> **Task to complete**
Could you rewrite the material that begins at the line containing "Given: Click the Translate content link" and ends after the line containing "coord(202,655)", swapping "GUI agent" for "screen agent" and leaving everything else unchanged? Leave the pictures out.

> **Record extracts**
★ ★ ★ ★

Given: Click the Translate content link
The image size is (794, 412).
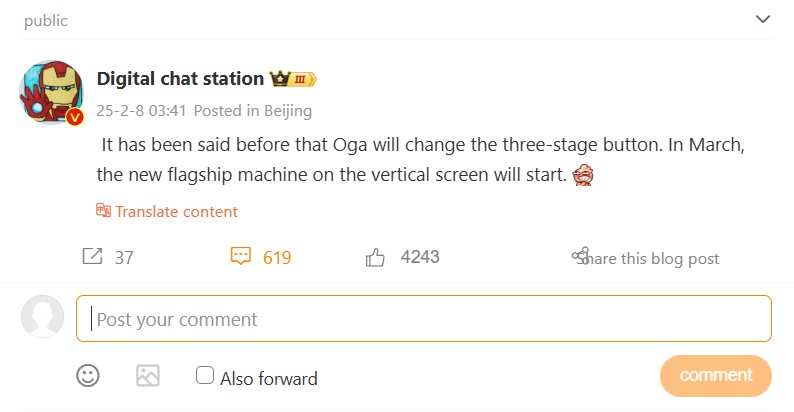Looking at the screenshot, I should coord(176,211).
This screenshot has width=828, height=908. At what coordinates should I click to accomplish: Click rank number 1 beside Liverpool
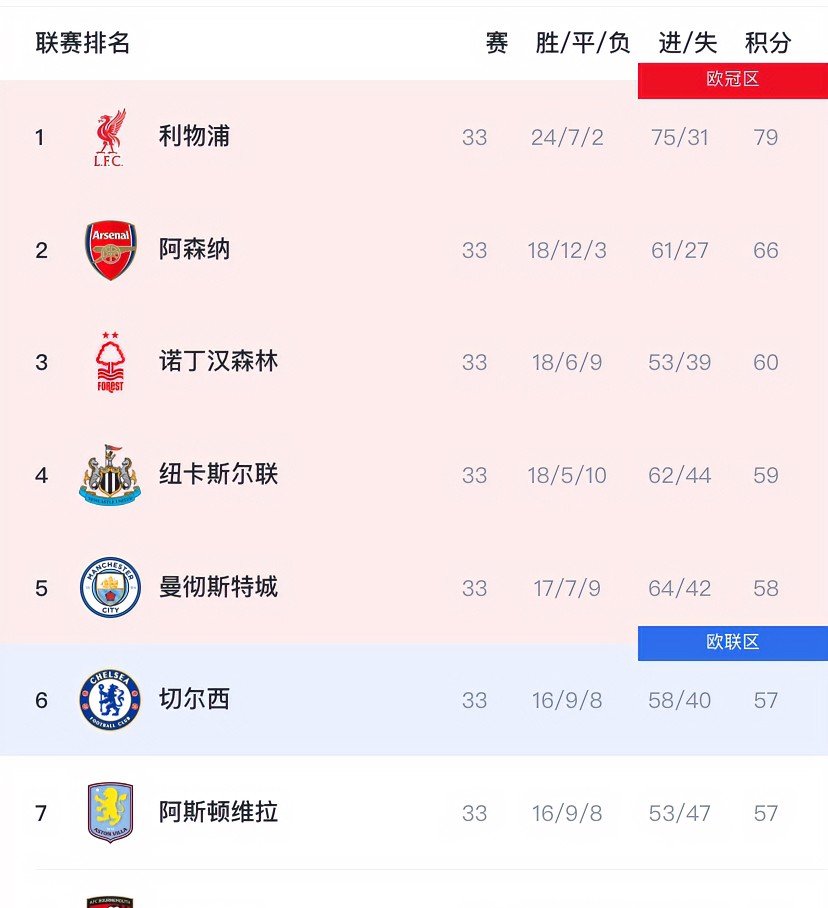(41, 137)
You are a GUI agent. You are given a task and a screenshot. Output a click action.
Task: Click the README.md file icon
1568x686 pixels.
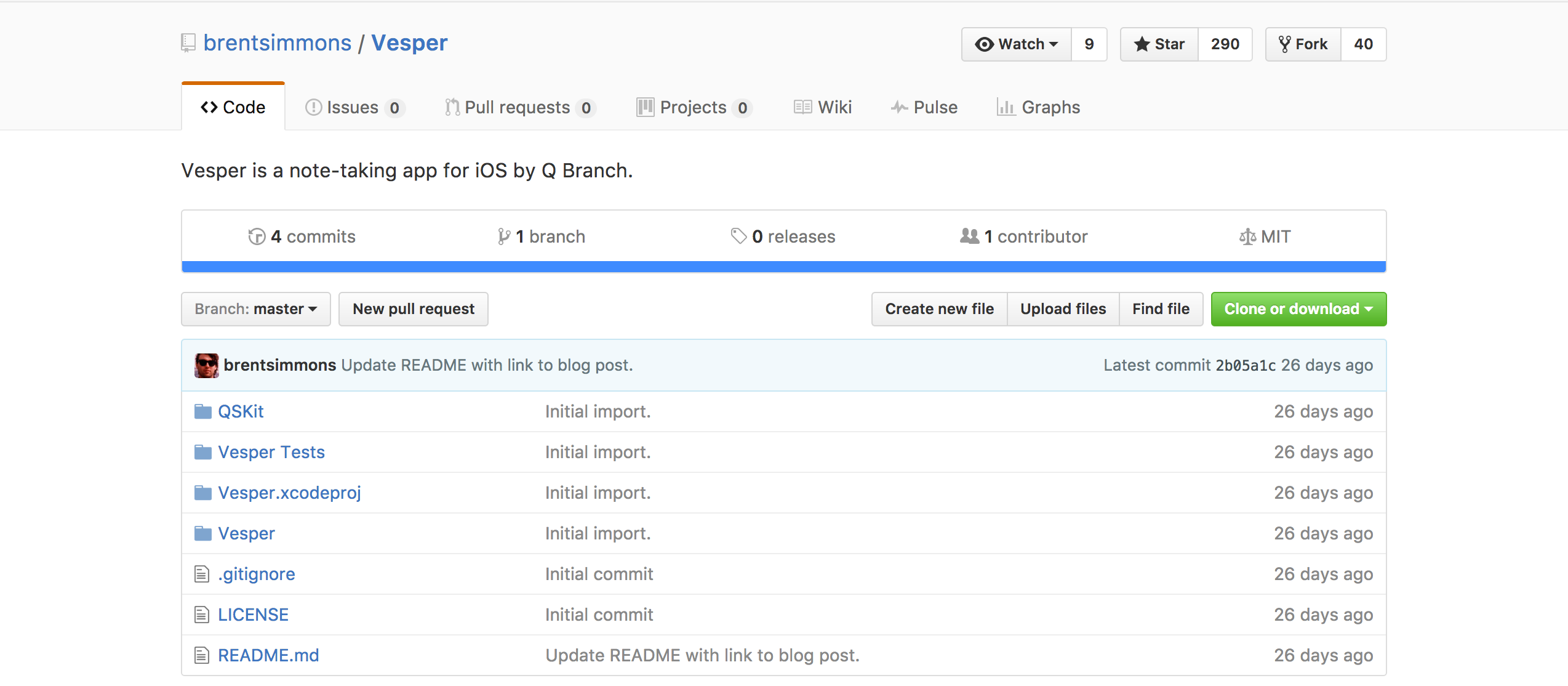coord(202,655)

★ ★ ★ ★

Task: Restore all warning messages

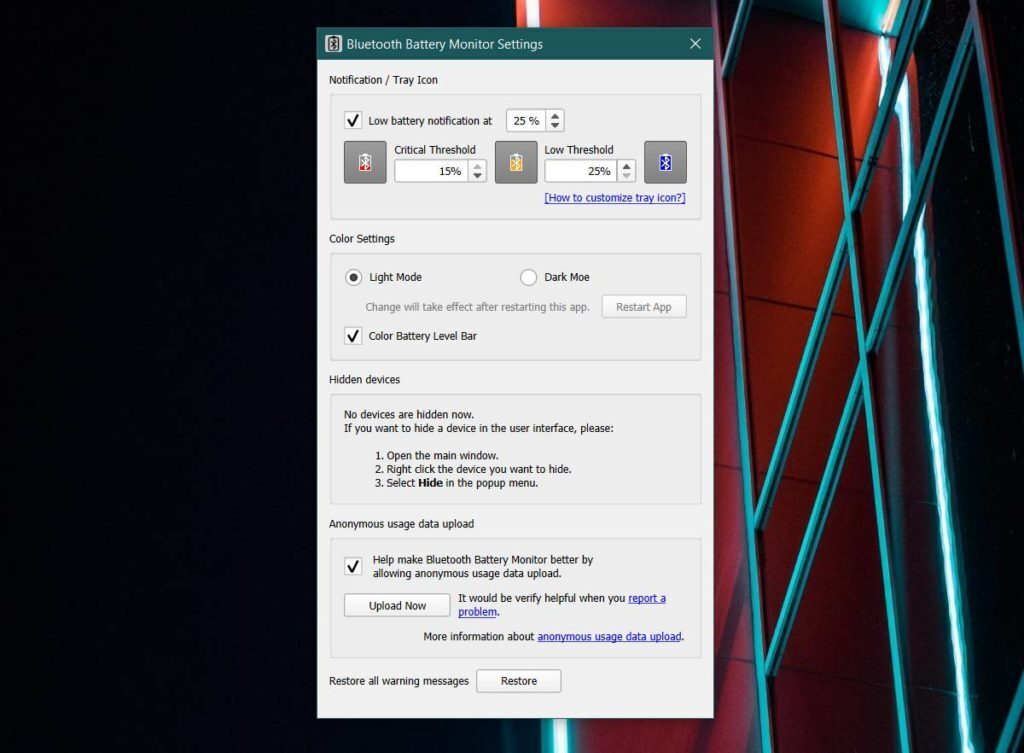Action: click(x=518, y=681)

★ ★ ★ ★

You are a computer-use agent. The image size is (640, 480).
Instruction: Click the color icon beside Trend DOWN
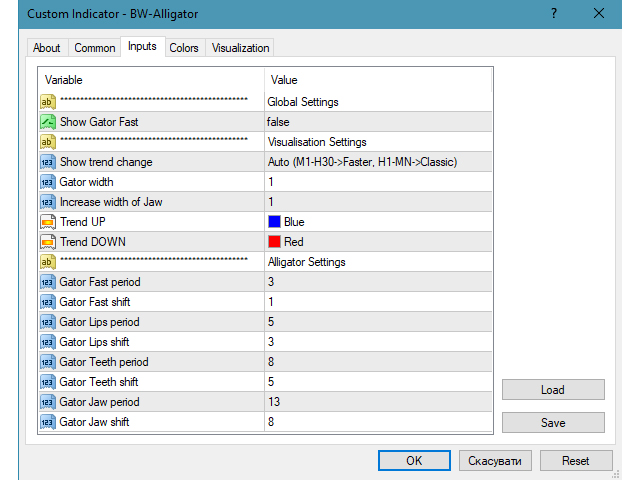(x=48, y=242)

★ ★ ★ ★

> **Solution below**
Given: Click the Translate content link
The image size is (794, 412).
Looking at the screenshot, I should coord(176,211).
This screenshot has width=828, height=908. At what coordinates should I click to accomplish: Click rank number 1 beside Liverpool
(41, 137)
You are a screen agent. You are given a task and a screenshot. Output a click action.
Task: Click the README.md file icon
1568x686 pixels.
coord(202,655)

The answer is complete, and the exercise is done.